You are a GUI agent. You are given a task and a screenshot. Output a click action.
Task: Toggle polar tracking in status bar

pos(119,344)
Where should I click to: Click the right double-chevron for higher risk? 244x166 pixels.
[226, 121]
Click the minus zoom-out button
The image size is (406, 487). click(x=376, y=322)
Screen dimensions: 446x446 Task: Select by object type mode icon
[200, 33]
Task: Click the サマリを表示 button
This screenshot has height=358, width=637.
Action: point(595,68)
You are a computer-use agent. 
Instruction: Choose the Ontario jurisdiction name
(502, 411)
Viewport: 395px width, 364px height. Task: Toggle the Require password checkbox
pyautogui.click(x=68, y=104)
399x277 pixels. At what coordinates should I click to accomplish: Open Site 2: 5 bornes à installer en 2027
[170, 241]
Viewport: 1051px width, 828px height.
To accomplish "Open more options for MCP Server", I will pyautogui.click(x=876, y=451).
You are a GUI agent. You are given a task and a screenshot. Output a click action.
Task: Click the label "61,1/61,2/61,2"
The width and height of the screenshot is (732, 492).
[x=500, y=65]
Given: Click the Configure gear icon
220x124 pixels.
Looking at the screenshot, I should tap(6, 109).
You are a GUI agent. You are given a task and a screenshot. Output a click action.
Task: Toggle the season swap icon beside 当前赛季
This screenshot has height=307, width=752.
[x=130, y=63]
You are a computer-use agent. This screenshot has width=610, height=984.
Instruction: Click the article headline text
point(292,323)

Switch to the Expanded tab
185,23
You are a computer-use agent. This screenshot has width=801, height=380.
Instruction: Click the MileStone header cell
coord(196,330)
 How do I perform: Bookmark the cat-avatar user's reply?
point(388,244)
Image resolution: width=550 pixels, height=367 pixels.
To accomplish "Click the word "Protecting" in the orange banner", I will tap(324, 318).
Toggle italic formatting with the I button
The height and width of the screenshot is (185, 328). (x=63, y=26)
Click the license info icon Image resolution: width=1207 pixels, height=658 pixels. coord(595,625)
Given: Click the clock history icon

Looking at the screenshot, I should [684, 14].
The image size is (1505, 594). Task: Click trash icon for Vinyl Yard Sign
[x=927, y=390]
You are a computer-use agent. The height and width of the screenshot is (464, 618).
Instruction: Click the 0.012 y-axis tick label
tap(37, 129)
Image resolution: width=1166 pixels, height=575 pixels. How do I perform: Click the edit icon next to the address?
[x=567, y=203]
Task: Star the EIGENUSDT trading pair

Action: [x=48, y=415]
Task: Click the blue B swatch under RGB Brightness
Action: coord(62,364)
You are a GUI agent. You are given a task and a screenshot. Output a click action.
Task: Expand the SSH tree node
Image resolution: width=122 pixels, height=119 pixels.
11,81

================================

### INSTRUCTIONS TO FOLLOW
Give every line of the entries above as a Markdown table with the columns Row and Entry line, one line per row, numbered in order, and leave out blank lines.

### RESPONSE FOR THIS EXERCISE
| Row | Entry line |
|---|---|
| 1 | You are a GUI agent. You are given a task and a screenshot. Output a click action. |
| 2 | Task: Toggle polar tracking in status bar |
| 3 | pos(119,344) |
| 4 | Where should I click to: Click the right double-chevron for higher risk? 244x166 pixels. |
| 5 | [226, 121] |
| 6 | Click the minus zoom-out button |
| 7 | The image size is (406, 487). click(x=376, y=322) |
| 8 | Screen dimensions: 446x446 Task: Select by object type mode icon |
| 9 | [200, 33] |
| 10 | Task: Click the サマリを表示 button |
| 11 | This screenshot has height=358, width=637. |
| 12 | Action: point(595,68) |
| 13 | You are a computer-use agent.  |
| 14 | Instruction: Choose the Ontario jurisdiction name |
| 15 | (502, 411) |
| 16 | Viewport: 395px width, 364px height. Task: Toggle the Require password checkbox |
| 17 | pyautogui.click(x=68, y=104) |
| 18 | 399x277 pixels. At what coordinates should I click to accomplish: Open Site 2: 5 bornes à installer en 2027 |
| 19 | [170, 241] |
| 20 | Viewport: 1051px width, 828px height. |
| 21 | To accomplish "Open more options for MCP Server", I will pyautogui.click(x=876, y=451). |
| 22 | You are a GUI agent. You are given a task and a screenshot. Output a click action. |
| 23 | Task: Click the label "61,1/61,2/61,2" |
| 24 | The width and height of the screenshot is (732, 492). |
| 25 | [x=500, y=65] |
| 26 | Given: Click the Configure gear icon |
| 27 | 220x124 pixels. |
| 28 | Looking at the screenshot, I should tap(6, 109). |
| 29 | You are a GUI agent. You are given a task and a screenshot. Output a click action. |
| 30 | Task: Toggle the season swap icon beside 当前赛季 |
| 31 | This screenshot has height=307, width=752. |
| 32 | [x=130, y=63] |
| 33 | You are a computer-use agent. This screenshot has width=610, height=984. |
| 34 | Instruction: Click the article headline text |
| 35 | point(292,323) |
| 36 | Switch to the Expanded tab |
| 37 | 185,23 |
| 38 | You are a computer-use agent. This screenshot has width=801, height=380. |
| 39 | Instruction: Click the MileStone header cell |
| 40 | coord(196,330) |
| 41 |  How do I perform: Bookmark the cat-avatar user's reply? |
| 42 | point(388,244) |
| 43 | Image resolution: width=550 pixels, height=367 pixels. |
| 44 | To accomplish "Click the word "Protecting" in the orange banner", I will tap(324, 318). |
| 45 | Toggle italic formatting with the I button |
| 46 | The height and width of the screenshot is (185, 328). (x=63, y=26) |
| 47 | Click the license info icon Image resolution: width=1207 pixels, height=658 pixels. coord(595,625) |
| 48 | Given: Click the clock history icon |
| 49 | Looking at the screenshot, I should [684, 14]. |
| 50 | The image size is (1505, 594). Task: Click trash icon for Vinyl Yard Sign |
| 51 | [x=927, y=390] |
| 52 | You are a computer-use agent. The height and width of the screenshot is (464, 618). |
| 53 | Instruction: Click the 0.012 y-axis tick label |
| 54 | tap(37, 129) |
| 55 | Image resolution: width=1166 pixels, height=575 pixels. How do I perform: Click the edit icon next to the address? |
| 56 | [x=567, y=203] |
| 57 | Task: Star the EIGENUSDT trading pair |
| 58 | Action: [x=48, y=415] |
| 59 | Task: Click the blue B swatch under RGB Brightness |
| 60 | Action: coord(62,364) |
| 61 | You are a GUI agent. You are given a task and a screenshot. Output a click action. |
| 62 | Task: Expand the SSH tree node |
| 63 | Image resolution: width=122 pixels, height=119 pixels. |
| 64 | 11,81 |